Objective — Count the lines below that contain the string "window", and give only that number.

Records provided —
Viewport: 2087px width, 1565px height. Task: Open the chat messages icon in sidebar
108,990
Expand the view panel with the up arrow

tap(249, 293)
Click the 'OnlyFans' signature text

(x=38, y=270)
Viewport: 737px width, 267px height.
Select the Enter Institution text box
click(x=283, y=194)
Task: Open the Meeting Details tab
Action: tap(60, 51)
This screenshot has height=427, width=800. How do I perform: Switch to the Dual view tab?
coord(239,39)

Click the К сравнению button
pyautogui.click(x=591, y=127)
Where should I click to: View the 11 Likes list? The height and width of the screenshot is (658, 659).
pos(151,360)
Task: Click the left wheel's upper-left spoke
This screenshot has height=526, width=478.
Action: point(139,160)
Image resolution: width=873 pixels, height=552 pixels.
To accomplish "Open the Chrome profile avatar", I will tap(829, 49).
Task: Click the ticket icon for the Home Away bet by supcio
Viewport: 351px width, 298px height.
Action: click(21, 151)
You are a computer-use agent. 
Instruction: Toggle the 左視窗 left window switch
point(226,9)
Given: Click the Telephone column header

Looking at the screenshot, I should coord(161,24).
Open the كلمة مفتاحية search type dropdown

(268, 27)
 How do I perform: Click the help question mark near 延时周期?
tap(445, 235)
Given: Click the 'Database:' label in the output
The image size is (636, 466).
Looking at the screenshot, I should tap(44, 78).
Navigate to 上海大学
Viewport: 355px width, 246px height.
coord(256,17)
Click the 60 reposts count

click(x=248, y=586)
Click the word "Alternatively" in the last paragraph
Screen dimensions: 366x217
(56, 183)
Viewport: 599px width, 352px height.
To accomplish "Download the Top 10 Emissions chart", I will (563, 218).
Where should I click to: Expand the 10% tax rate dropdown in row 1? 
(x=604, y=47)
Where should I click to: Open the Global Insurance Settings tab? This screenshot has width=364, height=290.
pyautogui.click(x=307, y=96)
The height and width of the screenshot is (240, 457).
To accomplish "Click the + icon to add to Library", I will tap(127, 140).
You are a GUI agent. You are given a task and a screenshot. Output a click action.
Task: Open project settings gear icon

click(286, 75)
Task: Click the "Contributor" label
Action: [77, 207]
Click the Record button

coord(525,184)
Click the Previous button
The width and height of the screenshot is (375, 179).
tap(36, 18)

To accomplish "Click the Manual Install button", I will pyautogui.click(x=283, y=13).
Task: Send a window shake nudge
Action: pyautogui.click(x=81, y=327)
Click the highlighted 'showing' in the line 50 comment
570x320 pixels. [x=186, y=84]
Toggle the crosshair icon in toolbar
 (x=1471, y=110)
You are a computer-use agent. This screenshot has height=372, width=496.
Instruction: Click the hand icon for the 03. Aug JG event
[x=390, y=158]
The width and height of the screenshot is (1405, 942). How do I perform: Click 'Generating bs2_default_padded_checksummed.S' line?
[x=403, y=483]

Finished task — 2